(Input for this task)

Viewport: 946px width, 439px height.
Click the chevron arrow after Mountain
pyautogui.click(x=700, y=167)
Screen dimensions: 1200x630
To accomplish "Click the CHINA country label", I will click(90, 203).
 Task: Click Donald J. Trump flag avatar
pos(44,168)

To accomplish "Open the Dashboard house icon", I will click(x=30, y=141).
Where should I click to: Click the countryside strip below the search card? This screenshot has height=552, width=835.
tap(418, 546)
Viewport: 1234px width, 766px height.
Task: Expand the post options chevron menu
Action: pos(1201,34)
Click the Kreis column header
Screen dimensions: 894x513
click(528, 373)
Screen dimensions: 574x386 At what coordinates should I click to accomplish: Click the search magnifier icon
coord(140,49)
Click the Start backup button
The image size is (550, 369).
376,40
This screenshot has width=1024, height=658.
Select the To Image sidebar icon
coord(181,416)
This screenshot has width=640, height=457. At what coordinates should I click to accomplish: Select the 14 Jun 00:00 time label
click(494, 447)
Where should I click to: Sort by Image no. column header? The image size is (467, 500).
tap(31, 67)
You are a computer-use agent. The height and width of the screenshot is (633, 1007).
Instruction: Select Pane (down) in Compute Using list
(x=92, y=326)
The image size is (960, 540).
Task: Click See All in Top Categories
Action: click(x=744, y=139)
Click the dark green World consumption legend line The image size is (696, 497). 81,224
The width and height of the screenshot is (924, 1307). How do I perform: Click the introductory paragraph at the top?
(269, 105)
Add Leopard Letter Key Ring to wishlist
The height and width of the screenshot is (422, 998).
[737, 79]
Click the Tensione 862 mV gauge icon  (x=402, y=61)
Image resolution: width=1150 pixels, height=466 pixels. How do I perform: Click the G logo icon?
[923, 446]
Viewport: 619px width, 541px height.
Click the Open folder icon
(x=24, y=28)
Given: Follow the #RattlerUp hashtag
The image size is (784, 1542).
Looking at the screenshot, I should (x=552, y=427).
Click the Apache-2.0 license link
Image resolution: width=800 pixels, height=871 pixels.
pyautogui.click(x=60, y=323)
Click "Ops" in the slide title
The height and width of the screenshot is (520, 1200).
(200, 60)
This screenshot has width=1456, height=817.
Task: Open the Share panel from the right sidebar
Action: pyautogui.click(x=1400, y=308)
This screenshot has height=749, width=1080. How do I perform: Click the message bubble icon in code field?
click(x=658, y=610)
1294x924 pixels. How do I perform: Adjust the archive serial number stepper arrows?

(Prompt)
Copy each line of the data above that holds "will".

(Answer to the problem)
To accomplish "Click the CHINA country label", I will click(90, 203).
To accomplish "Open the Dashboard house icon", I will click(x=30, y=141).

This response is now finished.